Never rush! It is better to move slowly through a section and be highly accurate as you go, failing to get to a number of questions at the end and just picking one letter as your go-to for filling in the rest of the bubbles, than it is to rush and make careless mistakes. Focus on quality over quantity - it's better to answer 15 questions and get them all right, then guess on the remaining 10 (probably getting 2 more right for a total of 17) than it is to hurry through 25 questions and only get 10 right. Never, ever, ever rush! Always work at your most accurate past, never faster. If that means occasionally skipping a question because you don't understand it, so that you can focus your energy on easier questions, then do that! It doesn't matter which questions you answer correctly, only how many you answer correctly. Here's a link to help you find ways to break through your current plateau:

https://blog.powerscore.com/lsat/how-to ... lsat-study

Next, take breaks and study less than you currently are. That may sound counter-intuitive, but if you are not already suffering from burnout then you are quickly heading in that direction. 8 hours a day is too much!
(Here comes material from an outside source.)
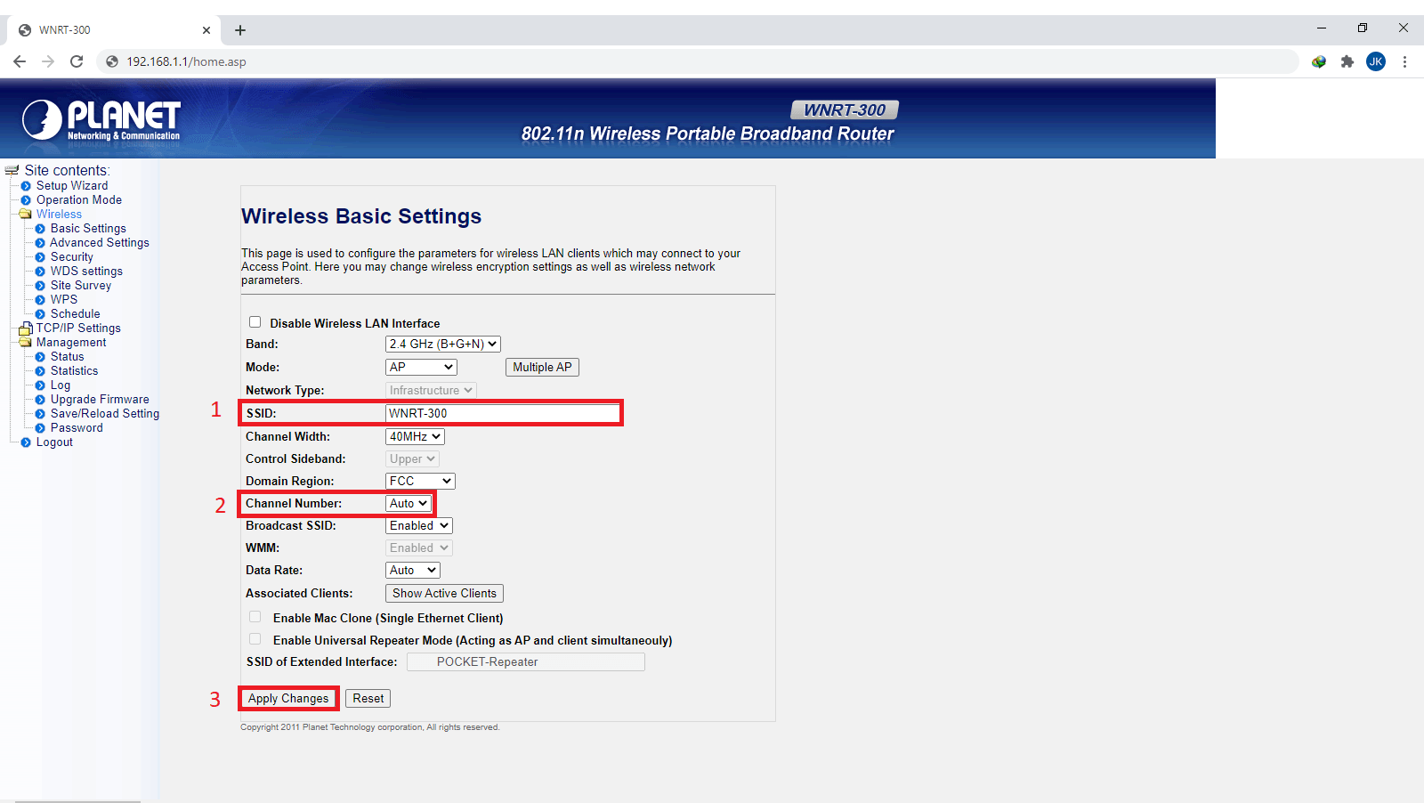Check Enable Universal Repeater Mode checkbox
You're going to get physically, mentally, and emotionally exhausted at that pace. Cut it back to 3-5 hours a day, and take a day off completely here and there to relax, unwind, and recover from the stress and strain. Seriously, step away from the LSAT! Put down the pencil, take a nap, go to a movie, do something fun. For more about the value of breaks, check this out:

https://blog.powerscore.com/lsat/bid/24 ... your-score

Practice tests are great, and 4-5 total between now and the Feb test sounds like a good plan, but your review strategy is incomplete. You should not be limiting yourself to just going over the ones you missed. What about the ones that you struggled with but got right - don't you want to learn why you struggled and figure out how to do those more confidently and efficiently? What about the ones you got right without a struggle - wouldn't it be good to know WHY you got them right, so you can learn how to consistently repeat that level of success? Here's a link to get you started on a better way to review those tests, to get the most out of them:

https://blog.powerscore.com/lsat/the-be ... tice-tests

Finally, you need to prioritze the time you have left. The On Demand course is great, and there is still good info to be had from the remaining lessons, but if the fundamentals covered in the earlier lessons haven't sunk in then I would return to those rather than pushing forward to new material. Get back to basics, like how to recognize and deal with causal arguments, or what you can and cannot do with conditional claims. Work on getting one or two common game types down pat, like basic linear games and in/out grouping games (which will typically have an abundance of conditional rules about which variables can and cannot and must go with each other).

Last thing, and that is your target score. On a typical test, a score of 160 means you missed roughly 26-28 questions overall in the four scored sections. That means you can afford to basically skip an entire Reading Comp passage and an entire Logic Game, just guessing on them, as well as answering only about 18 questions or so in each Logical Reasoning section. If you are going to skip a passage or game, it's better to choose one that has fewer questions, but that still means you can focus on picking the three passage and three games that you feel best about, skipping one that you don't like for whatever reason. You can skip a number of harder questions in the LR sections (typically in the mid-teens through low-20s) instead of struggling with and staring at them, hoping to make sense of them. Choose your battles! Don't try to do more than just doing better than you did the last time, and just keep going after that goal of slow and steady improvement.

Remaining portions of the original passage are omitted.